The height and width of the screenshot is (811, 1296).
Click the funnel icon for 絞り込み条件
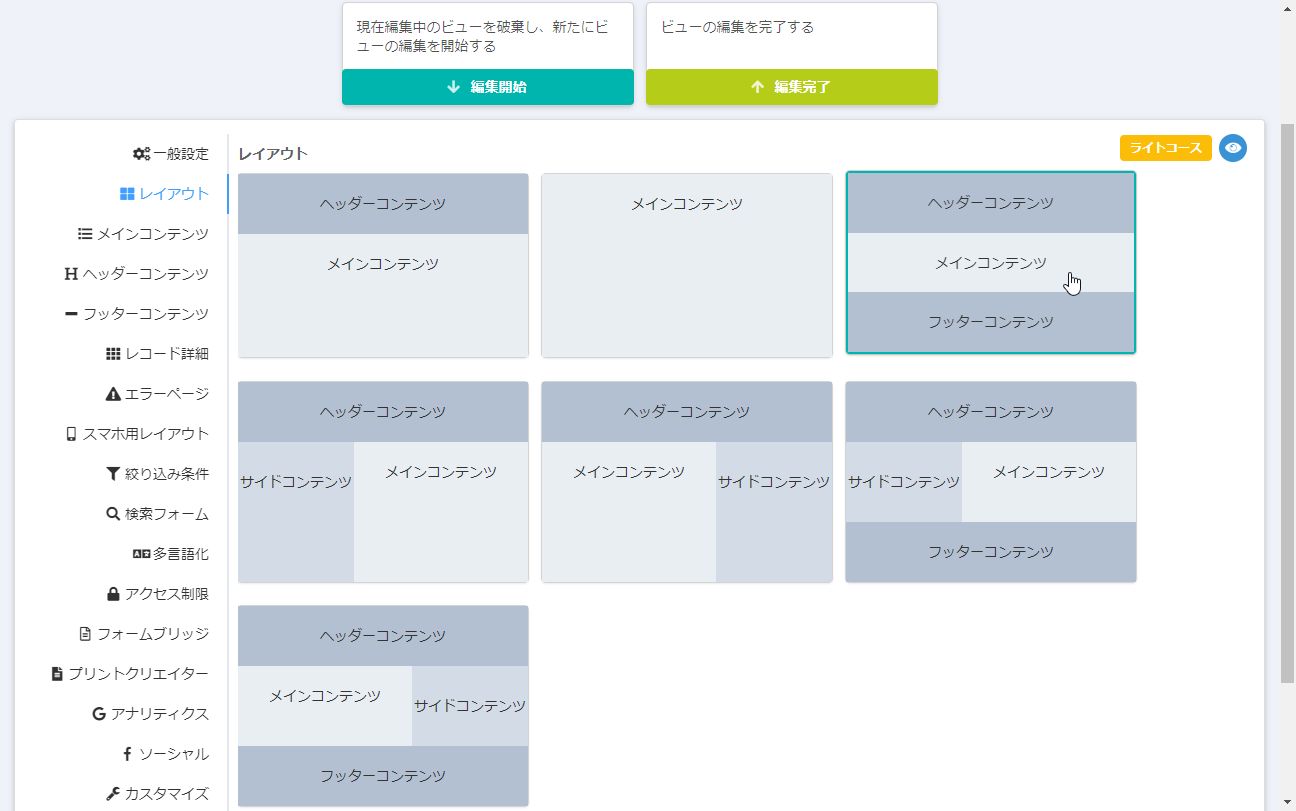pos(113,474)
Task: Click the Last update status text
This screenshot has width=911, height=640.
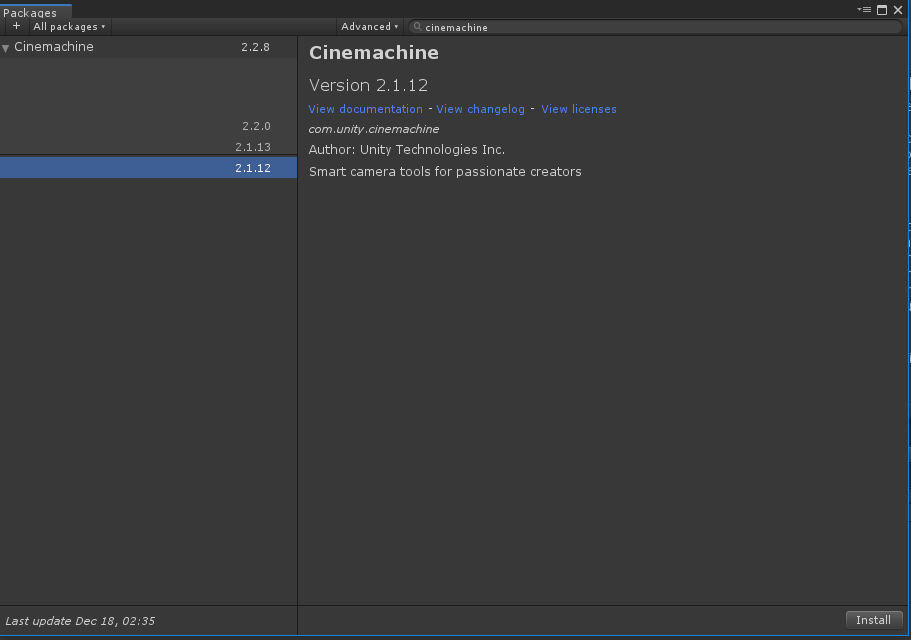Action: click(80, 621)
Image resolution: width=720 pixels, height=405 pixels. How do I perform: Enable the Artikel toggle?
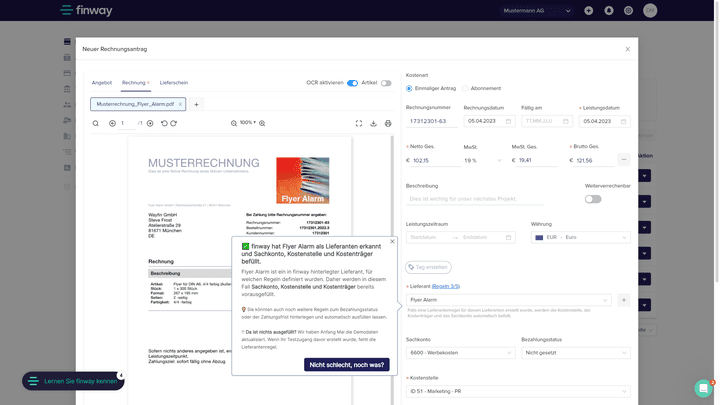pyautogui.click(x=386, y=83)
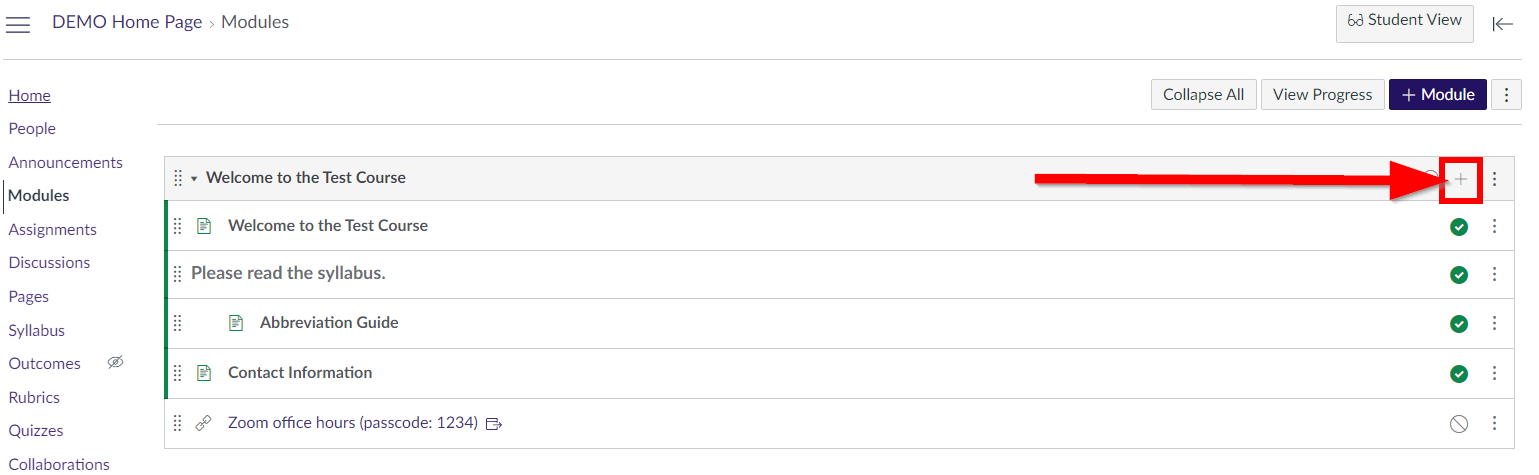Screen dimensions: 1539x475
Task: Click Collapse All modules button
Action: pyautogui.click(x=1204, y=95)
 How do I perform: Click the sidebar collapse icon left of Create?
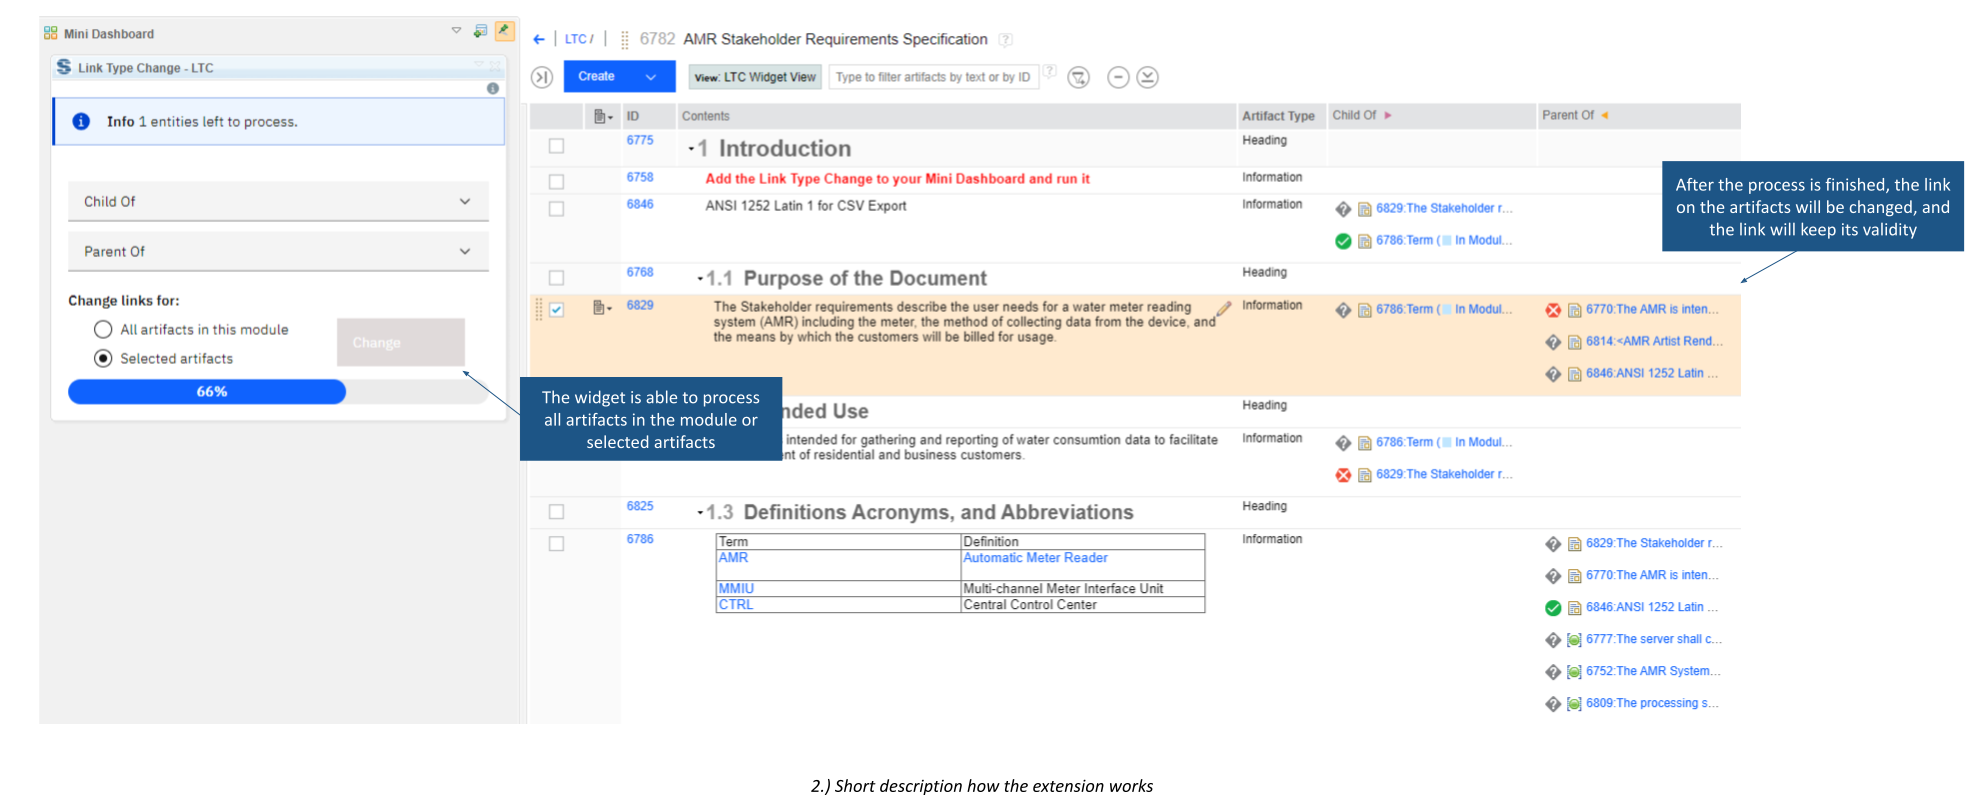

——

(EXERCISE AIM):
Locate "Task: Click the Last update status text" in the entries above. Copy, exactly and only, the lines from that line to the end, leaving out the pictures.

(RESPONSE):
Task: Click the Last update status text
This screenshot has width=911, height=640.
Action: click(80, 621)
Image resolution: width=720 pixels, height=405 pixels. How do I perform: Enable the Artikel toggle?
pyautogui.click(x=386, y=83)
Screen dimensions: 1539x475
Task: Click Collapse All modules button
Action: pyautogui.click(x=1204, y=95)
 How do I perform: Click the sidebar collapse icon left of Create?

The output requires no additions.